Consigne: Recopiez mot pour mot le passage de la critique du film L’Olivier qui commence à « D’aucuns parleraient de » et se termine à « la société marchande. ».

Texte source:
^^^^
Après Même la pluie, sorti en 2010, Icíar Bollaín signe, avec L’Olivier, disponible en DVD depuis le 4 avril, son deuxième film en collaboration avec Paul Laverty, le scénariste habituel de Ken Loach, et lui permet ainsi d’aborder un certain nombre de thématiques indispensables à une critique cohérente de la mondialisation, sur lesquelles n’ose jamais s’aventurer le cinéaste britannique… Du besoin de racines au retour aux sources, en passant par la transmission et la préservation des liens intergénérationnels, en effet, rien n’aurait pu trouver grâce aux yeux de Ken Loach, réalisateur bobo par excellence qui, vitupérant la "xénophobie" des partisans du Brexit, a toujours milité en faveur de la régularisation massive des clandestins (au point de soutenir Besancenot en 2007) et a œuvré, comme bon nombre de ses contemporains, à démolir dans ses films l’autorité parentale (on pense, évidemment, à Family Life, en 1971)…

Avec L’Olivier, Paul Laverty s’écarte de l’économisme marxisant des films de Ken Loach pour évoquer enfin ce capital humain que cherchent désespérément à préserver les couches populaires des pays européens, au grand dam de leurs élites mondialisées : des valeurs communes, une histoire commune, des liens familiaux, des racines, des arbres, du sens…

D’aucuns parleraient de fable écologiste. Oui, mais l’écologie intégrale, telle que l’entend une Eugénie Bastié à travers sa revue Limite : une écologie humaine et bio-conservatrice, qui ne laisse aucun crédit au gauchisme culturel ni à l’avènement de l’individu sui generis postmoderne, sans racine, sans famille, sans attache, sans histoire, sans sexe prédéfini, sans limite morale ou territoriale, parfait producteur/consommateur mû par ses désirs égoïstes dont rêve la société marchande.
^^^^
Entrées extraites:
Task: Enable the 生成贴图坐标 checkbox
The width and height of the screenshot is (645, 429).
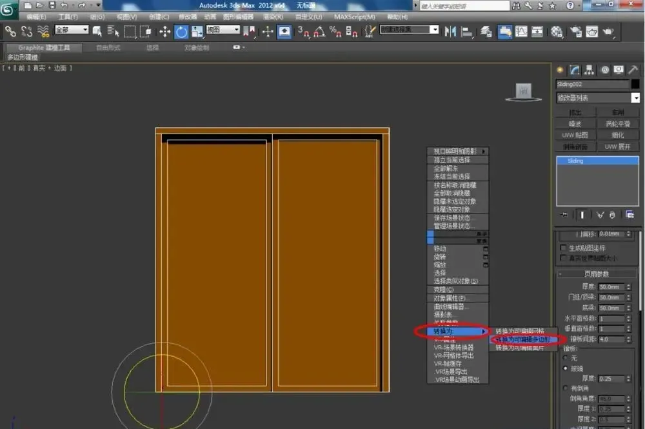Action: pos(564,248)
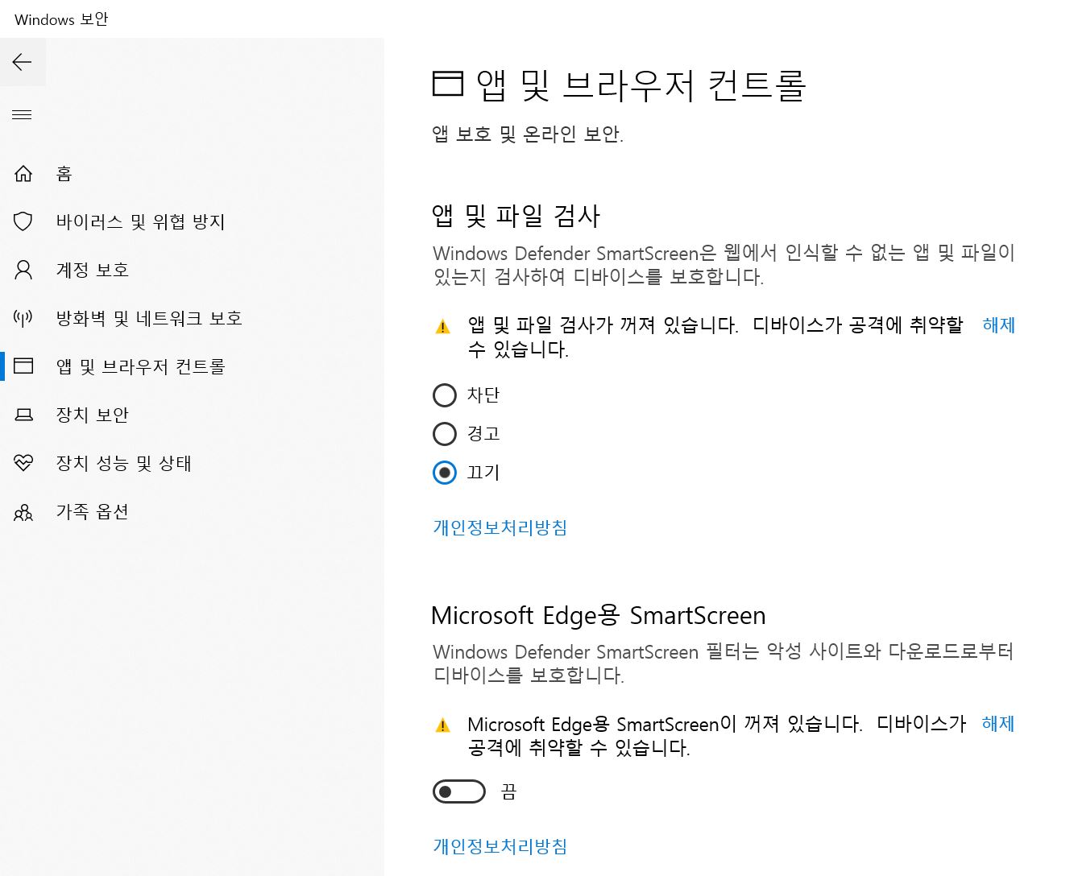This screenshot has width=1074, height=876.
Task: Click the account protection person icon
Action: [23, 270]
^^^^
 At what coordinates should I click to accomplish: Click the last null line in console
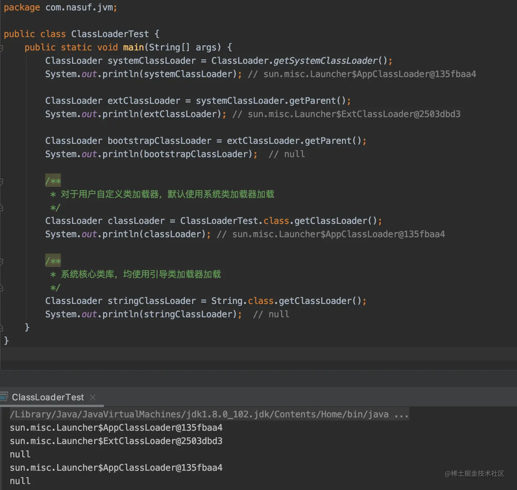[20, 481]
^^^^
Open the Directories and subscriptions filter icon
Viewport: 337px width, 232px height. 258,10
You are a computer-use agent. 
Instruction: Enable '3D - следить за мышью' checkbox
^^^^
Réponse:
D’aucuns parleraient de fable écologiste. Oui, mais l’écologie intégrale, telle que l’entend une Eugénie Bastié à travers sa revue Limite : une écologie humaine et bio-conservatrice, qui ne laisse aucun crédit au gauchisme culturel ni à l’avènement de l’individu sui generis postmoderne, sans racine, sans famille, sans attache, sans histoire, sans sexe prédéfini, sans limite morale ou territoriale, parfait producteur/consommateur mû par ses désirs égoïstes dont rêve la société marchande.